On 16 Feb 2012, at 23:37, meekerdb wrote:

On 2/16/2012 1:00 PM, acw wrote:
On 2/16/2012 20:40, Stephen P. King wrote:
On 2/16/2012 2:32 PM, meekerdb wrote:
On 2/16/2012 11:09 AM, Stephen P. King wrote:

All of this substitution stuff is predicated upon the possibility
that the brain can be emulated by a Universal Turing Machine. It
would be helpful if we first established that a Turing Machine is
capable of what we are assuming it do be able to do. I am pretty well convinced that it cannot based on all that I have studied of QM and
its implications.

This where the paradox of the philosophical zombie arises. It seems
pretty certain that a TM, given the right program, can exhibit
intelligence. So can we then deny that it is conscious based on
unobservable quantum entanglements (i.e. those that make its
computation classical)?

Brent
So is intelligence and consciousness, ala having 1p, qualia and all that
subjective experience stuff, the same thing in your mind?
Surely they must be related. If not, you do indeed get the p. zombie problem: someone who acts in all respects like a different person with (assumed) consciousness, indistinguishable in behavior, yet without consciousness. The question boils down to: let's say you knew some person well, they one day got a digital brain transplant, they still behave more or less as you remember them, do you think they are now without consciousness or merely that their consciousness is a bit changed due to different quantum entanglements?

I think substituting for neurons or even groups of neurons in the human brain would preserve consciousness with perhaps minor changes. But when it comes to the question of whether an intelligent behaving robot is necessarily conscious, I'm not so sure. I think it would depend on the structure and programming. It would have *some kind* or consciousness, but it might be rather different from human consciousness.

Note that Bruno answers the concern that interaction/entanglement with the environment by saying that the correct level of substitution may include arbitrarily large parts of the environment. I think this is problematic because the substitution (and the computation) are necessarily classical.

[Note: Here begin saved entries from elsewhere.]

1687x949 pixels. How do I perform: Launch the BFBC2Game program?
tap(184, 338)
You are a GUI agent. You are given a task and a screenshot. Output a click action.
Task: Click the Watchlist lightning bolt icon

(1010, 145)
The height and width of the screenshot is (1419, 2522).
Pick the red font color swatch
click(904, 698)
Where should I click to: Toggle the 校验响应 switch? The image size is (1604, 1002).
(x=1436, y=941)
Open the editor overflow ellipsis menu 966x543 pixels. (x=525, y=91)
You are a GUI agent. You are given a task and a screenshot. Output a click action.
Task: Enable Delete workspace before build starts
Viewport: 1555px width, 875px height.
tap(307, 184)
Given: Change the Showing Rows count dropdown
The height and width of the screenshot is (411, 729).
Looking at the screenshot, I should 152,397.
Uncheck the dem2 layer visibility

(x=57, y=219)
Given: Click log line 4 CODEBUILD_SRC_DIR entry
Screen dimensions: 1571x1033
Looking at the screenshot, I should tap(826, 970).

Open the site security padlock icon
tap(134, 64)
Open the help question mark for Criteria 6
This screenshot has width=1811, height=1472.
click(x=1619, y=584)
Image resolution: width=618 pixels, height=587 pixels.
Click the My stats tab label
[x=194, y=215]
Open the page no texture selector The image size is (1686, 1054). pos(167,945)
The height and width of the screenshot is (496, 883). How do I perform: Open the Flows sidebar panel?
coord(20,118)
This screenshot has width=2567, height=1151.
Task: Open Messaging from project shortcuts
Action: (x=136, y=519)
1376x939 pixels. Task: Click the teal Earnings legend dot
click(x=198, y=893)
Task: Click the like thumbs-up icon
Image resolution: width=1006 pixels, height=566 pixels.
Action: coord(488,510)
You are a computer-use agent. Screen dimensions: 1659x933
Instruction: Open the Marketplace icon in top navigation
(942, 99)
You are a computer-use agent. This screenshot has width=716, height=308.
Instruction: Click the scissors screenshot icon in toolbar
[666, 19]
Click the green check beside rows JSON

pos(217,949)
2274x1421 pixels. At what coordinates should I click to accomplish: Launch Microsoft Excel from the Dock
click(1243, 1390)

I don't see why this would be a problem. Quantum computation is Turing emulable. So, if my state is my "complete" quantum state, then I am entangled with the whole universe, and this would only mean that the quantum dovetailer on the vacuum state wins the "measure battle". This would be rather astonishing, but is not logically impossible. Now, if true, we have to show, once we assume comp, that such is the case. It would mean that the only semantics of the material hypostases (the modal logic of the family S4Grz1, X1*, Z1*) would contains the quantum computing machinery. That is not impossible. Note also that this would not prevent local duplication, à la "yes doctor", providing some quantum swapping of the entanglement between "me" and the physical universe.